## Directive A
Name every person the article mentions by first name as a guest at the speaker's last meal.
## Directive B
Answer these questions from the article:
(i) Which company is given as one of the major firms where Bruno Contigiani worked?
(ii) What part of Italy is Elio's called a little corner of?
(iii) What sauce is the veal scallopina served in?
## Directive C
Rewrite the stretch of the article from "Fusilli alla Calabrese" through "and glamorous Italians.", replacing "fennel" with "peppers".

## Document
• • •

But a good meal also depends on the company. There would be my wife Ella, her daughter Muna and my two sons. Also Renato, my best friend and an interesting man called Pascualino, whom I met at one of my book readings in Milan – among others. Not to forget the Japanese gentleman with glasses who kindly took us to Elio’s once when we got a little lost! Of course, at my last meal, everyone would take their time. There would be no rush to go back to work or leave early to catch a train. Everyone would eat slowly and savour the moment.”

Profile, menu & venue


After a career as a maths professor and later as PR director in a series of major companies, including IBM Italy, Bruno Contigiani was forced to slow down following a serious accident 10 years ago. This led to the creation of the Art of Slow Living movement, dedicated to the promotion of slowing down and appreciating the finer things in life.

The menu

What he ordered:

Antipasti including bruschetta with aubergine and mozzarella rolls.

Fusilli alla Calabrese with tomato, spicy sausage, porcini and fennel.

Veal scallopina in lemon sauce.

Sicilian cannolo, walnut and honey ice cream, tiramisu.

The venue

From the old-school décor to the Italian-speaking staff, family-run restaurant Elio’s is a little corner of Calabria in Tokyo – a firm favourite among discreet politicians and glamorous Italians.

• • •

## Data segment
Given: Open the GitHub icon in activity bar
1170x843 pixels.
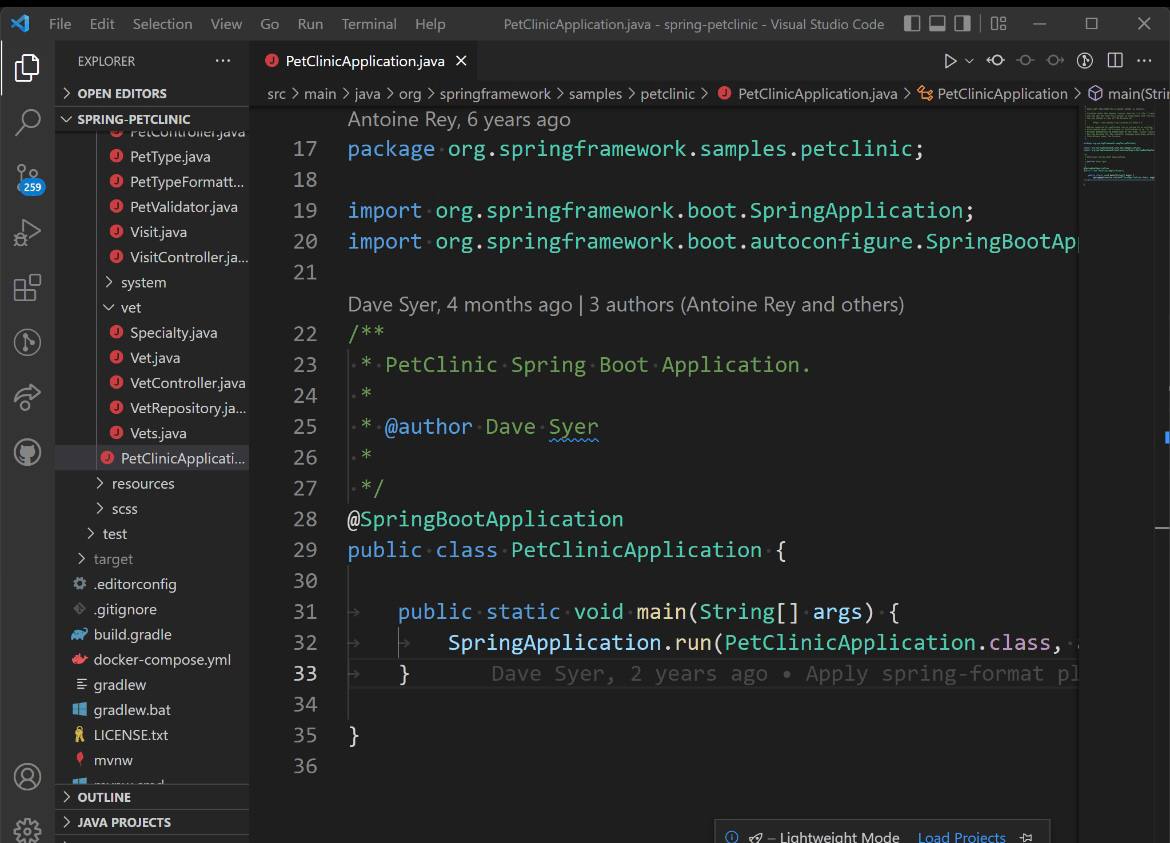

• • •

## Written reply A
Ella, Muna, Renato, Pascualino

## Written reply B
(i) IBM Italy
(ii) Calabria
(iii) Lemon sauce

## Written reply C
Fusilli alla Calabrese with tomato, spicy sausage, porcini and peppers.

Veal scallopina in lemon sauce.

Sicilian cannolo, walnut and honey ice cream, tiramisu.

The venue

From the old-school décor to the Italian-speaking staff, family-run restaurant Elio’s is a little corner of Calabria in Tokyo – a firm favourite among discreet politicians and glamorous Italians.